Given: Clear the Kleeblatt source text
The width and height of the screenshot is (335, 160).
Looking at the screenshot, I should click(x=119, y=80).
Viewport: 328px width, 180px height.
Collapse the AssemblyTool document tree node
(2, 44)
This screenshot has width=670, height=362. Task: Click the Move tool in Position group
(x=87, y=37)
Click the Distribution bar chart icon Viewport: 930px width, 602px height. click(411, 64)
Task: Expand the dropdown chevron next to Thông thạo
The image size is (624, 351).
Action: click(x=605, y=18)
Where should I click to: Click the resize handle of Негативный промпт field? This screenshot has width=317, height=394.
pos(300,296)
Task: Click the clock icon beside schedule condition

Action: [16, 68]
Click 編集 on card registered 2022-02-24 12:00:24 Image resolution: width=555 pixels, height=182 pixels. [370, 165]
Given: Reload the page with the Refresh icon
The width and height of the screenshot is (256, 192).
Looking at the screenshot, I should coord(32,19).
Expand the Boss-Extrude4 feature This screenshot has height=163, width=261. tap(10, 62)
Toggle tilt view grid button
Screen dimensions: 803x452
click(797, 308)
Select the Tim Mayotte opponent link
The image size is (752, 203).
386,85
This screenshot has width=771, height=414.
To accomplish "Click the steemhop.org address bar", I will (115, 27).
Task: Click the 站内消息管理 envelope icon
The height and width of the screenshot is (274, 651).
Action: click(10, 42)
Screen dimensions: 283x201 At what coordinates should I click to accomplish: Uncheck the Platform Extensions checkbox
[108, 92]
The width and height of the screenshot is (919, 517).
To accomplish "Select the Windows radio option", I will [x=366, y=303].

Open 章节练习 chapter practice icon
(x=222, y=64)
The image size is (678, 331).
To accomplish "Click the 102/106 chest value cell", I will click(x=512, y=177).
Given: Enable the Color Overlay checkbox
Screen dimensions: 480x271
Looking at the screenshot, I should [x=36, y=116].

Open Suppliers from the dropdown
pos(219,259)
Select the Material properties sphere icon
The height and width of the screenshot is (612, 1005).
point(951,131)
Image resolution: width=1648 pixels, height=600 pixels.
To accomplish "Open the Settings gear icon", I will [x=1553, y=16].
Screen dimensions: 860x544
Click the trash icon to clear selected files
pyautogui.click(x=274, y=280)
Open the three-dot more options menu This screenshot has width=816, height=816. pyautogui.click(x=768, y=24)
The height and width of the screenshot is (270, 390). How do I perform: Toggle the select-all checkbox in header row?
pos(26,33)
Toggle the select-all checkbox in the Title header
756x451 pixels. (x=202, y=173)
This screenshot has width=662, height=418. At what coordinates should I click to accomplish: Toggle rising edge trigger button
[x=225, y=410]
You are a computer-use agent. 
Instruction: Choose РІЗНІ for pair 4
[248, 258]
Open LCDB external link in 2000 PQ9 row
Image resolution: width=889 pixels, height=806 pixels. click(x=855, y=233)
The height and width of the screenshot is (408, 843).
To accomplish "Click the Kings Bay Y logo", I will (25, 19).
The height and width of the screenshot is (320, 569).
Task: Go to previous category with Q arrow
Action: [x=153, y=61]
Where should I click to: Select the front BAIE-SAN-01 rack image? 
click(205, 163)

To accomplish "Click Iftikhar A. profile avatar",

■ Assigned task
Only the number is needed here: how many lines of the records contain "Expand"?

■ Your solution
2